Global Release Day (alternatively known as New Music Fridays) is the universal day of the week for releasing new music. Global Release Day was established in 2015 to combat the rise in music piracy, as music was previously released on different days internationally: Tuesdays in the United States and Canada, and other days in different markets. Friday was set as Global Release Day as a result of a trend of Friday releases that started with Beyoncé's 2013 surprise self-titled album.

== History ==
Historically, new music was made available on varying national release days. In major markets such as the United States and Canada, new music was released on Tuesdays, largely because the Billboard charts were published on Wednesday, and because retailers could prepare their stock ahead of the weekend. Other markets varied in their music release days, such as France and the United Kingdom where music was released on Mondays.

American singer-songwriter Beyoncé released her surprise self-titled album on Friday, December 13, 2013, in a break with industry norms. The Friday release meant that fans across the world could experience the music at the same time, and new music on a Friday was seen as enabling listeners to enjoy the album over the weekend. This move set a trend of artists releasing their albums on Fridays.

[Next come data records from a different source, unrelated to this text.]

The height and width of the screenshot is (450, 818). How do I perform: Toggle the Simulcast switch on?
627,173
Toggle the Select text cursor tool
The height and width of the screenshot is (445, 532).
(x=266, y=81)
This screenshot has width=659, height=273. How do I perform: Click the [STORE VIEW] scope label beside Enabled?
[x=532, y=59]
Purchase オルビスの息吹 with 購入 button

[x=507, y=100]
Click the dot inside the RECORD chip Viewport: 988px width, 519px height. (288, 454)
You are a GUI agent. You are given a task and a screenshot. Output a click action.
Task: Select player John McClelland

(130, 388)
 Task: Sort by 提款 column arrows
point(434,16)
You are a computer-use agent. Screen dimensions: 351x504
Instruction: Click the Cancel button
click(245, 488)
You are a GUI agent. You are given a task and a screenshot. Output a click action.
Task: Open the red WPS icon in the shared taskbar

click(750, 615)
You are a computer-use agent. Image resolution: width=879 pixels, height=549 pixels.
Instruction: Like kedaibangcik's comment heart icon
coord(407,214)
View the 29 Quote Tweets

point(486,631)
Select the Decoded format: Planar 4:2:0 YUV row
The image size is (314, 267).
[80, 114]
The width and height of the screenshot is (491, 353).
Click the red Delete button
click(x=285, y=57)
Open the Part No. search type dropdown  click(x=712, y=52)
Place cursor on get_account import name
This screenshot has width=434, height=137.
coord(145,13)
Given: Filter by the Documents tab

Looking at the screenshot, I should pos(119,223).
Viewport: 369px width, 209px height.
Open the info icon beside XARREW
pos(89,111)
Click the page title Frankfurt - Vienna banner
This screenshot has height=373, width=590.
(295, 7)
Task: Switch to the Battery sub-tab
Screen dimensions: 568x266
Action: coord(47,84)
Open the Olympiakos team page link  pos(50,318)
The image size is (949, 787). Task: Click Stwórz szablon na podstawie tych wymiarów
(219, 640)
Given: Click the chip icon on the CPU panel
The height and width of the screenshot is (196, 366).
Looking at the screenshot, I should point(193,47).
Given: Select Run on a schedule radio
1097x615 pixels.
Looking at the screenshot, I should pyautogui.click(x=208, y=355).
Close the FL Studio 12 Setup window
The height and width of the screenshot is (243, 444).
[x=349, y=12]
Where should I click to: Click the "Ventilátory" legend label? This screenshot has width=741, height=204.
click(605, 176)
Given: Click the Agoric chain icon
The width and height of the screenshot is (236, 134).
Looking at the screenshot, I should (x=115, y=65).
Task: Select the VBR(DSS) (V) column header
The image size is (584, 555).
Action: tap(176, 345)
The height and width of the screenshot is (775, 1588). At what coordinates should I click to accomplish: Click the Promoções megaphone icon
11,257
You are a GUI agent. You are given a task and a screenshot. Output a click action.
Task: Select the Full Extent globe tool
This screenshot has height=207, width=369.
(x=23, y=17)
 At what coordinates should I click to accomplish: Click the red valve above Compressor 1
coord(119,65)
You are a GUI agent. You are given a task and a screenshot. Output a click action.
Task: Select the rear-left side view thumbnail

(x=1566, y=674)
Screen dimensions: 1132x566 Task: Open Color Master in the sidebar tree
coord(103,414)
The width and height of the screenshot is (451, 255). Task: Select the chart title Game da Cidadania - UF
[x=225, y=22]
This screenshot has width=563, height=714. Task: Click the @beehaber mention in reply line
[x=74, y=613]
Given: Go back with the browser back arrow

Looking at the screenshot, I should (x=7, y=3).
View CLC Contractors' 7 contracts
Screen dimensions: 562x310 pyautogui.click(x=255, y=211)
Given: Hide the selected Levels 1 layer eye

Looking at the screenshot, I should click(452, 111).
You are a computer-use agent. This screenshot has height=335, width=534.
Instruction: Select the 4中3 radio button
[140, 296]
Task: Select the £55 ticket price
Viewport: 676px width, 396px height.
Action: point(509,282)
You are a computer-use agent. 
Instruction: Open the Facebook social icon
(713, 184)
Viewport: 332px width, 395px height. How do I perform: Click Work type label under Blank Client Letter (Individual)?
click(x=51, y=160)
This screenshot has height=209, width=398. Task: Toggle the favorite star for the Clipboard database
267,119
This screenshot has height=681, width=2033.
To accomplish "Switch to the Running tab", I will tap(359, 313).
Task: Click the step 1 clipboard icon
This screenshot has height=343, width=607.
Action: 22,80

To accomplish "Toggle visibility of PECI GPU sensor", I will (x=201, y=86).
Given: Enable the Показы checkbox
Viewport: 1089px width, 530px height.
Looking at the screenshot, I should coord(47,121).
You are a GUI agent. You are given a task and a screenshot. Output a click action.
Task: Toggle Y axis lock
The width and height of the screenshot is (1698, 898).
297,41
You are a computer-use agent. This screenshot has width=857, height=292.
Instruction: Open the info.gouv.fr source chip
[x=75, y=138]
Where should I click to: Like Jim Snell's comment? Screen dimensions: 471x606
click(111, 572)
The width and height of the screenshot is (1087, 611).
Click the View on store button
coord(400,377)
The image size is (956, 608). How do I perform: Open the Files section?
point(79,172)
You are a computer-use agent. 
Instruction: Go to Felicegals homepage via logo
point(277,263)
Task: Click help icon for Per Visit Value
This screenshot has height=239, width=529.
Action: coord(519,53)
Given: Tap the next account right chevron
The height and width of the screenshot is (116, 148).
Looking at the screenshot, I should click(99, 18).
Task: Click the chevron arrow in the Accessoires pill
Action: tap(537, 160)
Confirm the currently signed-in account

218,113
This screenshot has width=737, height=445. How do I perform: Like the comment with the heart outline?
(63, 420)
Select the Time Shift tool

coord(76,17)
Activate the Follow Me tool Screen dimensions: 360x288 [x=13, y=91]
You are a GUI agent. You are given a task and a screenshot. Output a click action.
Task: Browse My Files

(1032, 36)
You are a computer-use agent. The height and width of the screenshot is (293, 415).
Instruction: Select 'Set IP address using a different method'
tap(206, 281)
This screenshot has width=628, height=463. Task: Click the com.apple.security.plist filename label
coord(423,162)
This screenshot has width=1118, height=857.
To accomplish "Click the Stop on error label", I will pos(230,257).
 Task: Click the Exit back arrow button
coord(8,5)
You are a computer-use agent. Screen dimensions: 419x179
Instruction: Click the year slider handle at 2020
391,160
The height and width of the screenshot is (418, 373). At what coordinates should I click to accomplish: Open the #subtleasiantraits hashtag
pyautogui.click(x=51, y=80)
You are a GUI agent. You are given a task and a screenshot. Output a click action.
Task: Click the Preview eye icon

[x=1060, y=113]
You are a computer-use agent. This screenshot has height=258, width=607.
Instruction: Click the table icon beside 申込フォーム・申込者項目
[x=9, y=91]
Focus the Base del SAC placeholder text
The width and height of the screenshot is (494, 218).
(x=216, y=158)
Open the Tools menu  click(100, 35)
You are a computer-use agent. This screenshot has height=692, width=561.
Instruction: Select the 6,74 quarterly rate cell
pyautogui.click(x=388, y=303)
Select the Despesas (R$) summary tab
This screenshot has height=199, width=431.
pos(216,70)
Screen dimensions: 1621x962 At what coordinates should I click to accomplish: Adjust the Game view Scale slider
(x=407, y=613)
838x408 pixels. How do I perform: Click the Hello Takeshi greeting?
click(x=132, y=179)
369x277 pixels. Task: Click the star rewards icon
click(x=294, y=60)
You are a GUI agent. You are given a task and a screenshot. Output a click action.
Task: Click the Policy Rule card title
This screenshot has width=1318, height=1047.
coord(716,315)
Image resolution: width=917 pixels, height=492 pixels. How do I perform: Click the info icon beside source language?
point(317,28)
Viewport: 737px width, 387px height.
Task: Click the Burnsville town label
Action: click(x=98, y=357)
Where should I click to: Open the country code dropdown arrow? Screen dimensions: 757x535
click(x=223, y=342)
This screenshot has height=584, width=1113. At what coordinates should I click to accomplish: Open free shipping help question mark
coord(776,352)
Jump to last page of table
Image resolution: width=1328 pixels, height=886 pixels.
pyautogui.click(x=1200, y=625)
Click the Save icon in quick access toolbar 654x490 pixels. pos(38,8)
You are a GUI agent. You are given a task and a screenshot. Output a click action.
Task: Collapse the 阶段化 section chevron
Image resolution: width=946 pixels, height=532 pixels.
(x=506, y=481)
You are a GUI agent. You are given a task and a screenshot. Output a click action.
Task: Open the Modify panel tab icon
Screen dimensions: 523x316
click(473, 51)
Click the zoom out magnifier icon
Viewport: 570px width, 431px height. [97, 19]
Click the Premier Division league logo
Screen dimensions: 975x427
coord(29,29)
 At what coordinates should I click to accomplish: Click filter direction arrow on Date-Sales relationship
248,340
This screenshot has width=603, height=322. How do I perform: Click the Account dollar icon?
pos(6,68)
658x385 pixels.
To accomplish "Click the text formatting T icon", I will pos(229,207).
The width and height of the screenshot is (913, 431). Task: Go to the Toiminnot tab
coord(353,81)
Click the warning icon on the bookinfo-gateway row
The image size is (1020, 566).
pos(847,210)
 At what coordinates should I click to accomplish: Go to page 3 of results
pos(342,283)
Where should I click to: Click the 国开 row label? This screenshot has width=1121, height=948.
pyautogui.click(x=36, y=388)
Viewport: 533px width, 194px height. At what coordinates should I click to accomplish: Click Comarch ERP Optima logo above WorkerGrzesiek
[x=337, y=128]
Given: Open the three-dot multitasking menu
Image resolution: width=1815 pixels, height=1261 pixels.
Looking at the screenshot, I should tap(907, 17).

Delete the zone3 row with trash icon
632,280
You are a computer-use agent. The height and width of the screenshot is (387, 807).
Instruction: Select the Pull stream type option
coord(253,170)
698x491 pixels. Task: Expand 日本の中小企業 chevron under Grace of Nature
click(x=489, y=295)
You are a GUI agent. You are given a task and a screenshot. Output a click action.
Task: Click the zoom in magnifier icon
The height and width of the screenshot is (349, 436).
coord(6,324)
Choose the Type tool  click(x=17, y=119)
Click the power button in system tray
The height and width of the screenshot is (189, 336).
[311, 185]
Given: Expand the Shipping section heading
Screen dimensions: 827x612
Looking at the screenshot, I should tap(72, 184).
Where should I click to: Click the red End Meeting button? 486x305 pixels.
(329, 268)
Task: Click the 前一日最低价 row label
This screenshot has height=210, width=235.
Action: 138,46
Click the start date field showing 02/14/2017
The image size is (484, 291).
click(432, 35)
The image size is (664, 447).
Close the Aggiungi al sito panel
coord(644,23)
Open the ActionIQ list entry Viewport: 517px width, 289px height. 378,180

Due to increased piracy as a result of the rise of digital music and streaming, the International Federation of the Phonographic Industry (IFPI) decided to create a unified Global Release Day, on which music releases are made uniformly available around the world, to streamline global music consumption, minimize piracy, and create a culture-shaping moment each week. On June 11, 2015, the IFPI announced that the Global Release Day will be set for Fridays, known as New Music Fridays, starting from July 10, 2015, as a result of the impact from Beyoncé's album.

Today, music releases are now uniformly available in all 45 signatory countries on Fridays at 00:01 local time. The change in release schedules has changed the previously traditional days when official music charts were published, as countries try to capture a full week's sales from Friday mornings to Thursday nights. For example, the Official Charts Company moved the UK singles chart from being published on a Sunday to a Friday, with the BBC also moving its new Top 40 charts program from Sundays to Fridays.